#### Goal
Reproduce the records in the stretch from the line containing "Open the Disabled filter dropdown" through the line containing "Action: tap(16, 16)", replacing "dropdown" with "drop-down menu" and leaving all else unchanged. Omit the pictures from the answer.

#### Raw records
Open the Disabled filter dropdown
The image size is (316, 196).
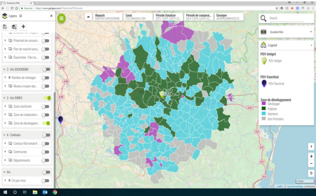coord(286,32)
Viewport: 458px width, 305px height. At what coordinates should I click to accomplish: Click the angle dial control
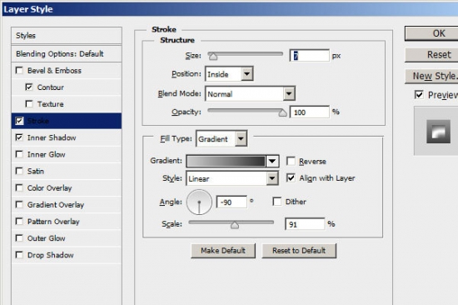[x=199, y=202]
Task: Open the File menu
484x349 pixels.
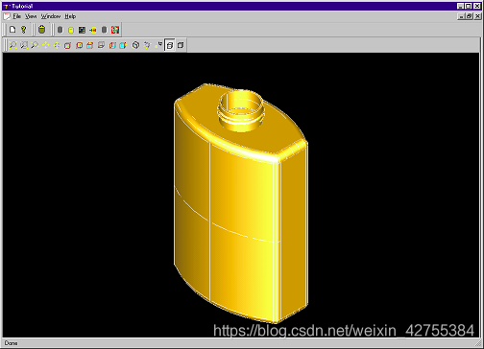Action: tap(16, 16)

...

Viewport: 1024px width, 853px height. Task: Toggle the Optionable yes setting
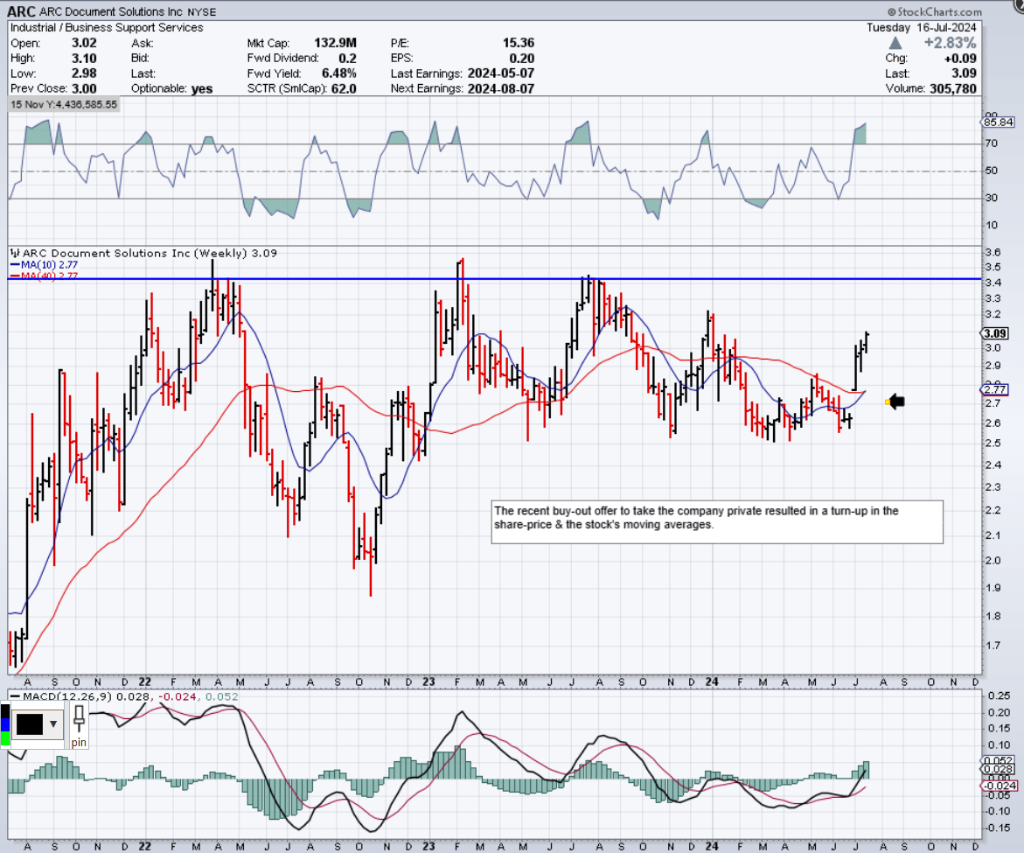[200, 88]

--

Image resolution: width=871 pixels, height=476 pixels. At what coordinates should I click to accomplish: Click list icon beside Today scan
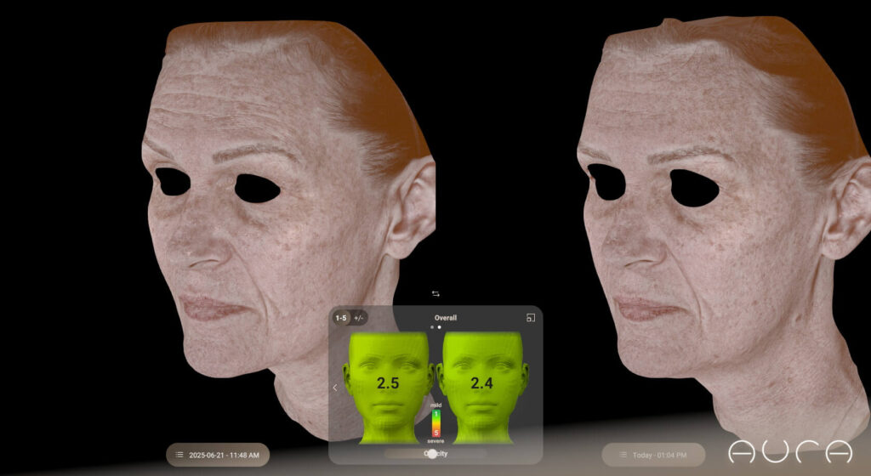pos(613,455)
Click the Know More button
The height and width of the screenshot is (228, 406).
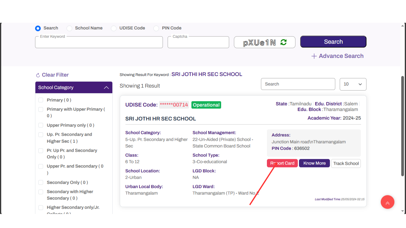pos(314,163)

#### Answer for this exercise
Open the Disabled filter drop-down menu
The image size is (316, 196).
coord(286,32)
Viewport: 458px width, 305px height. At what coordinates should I click to accomplish: Click the angle dial control
[x=199, y=202]
Task: Open the File menu
484x349 pixels.
Action: tap(16, 16)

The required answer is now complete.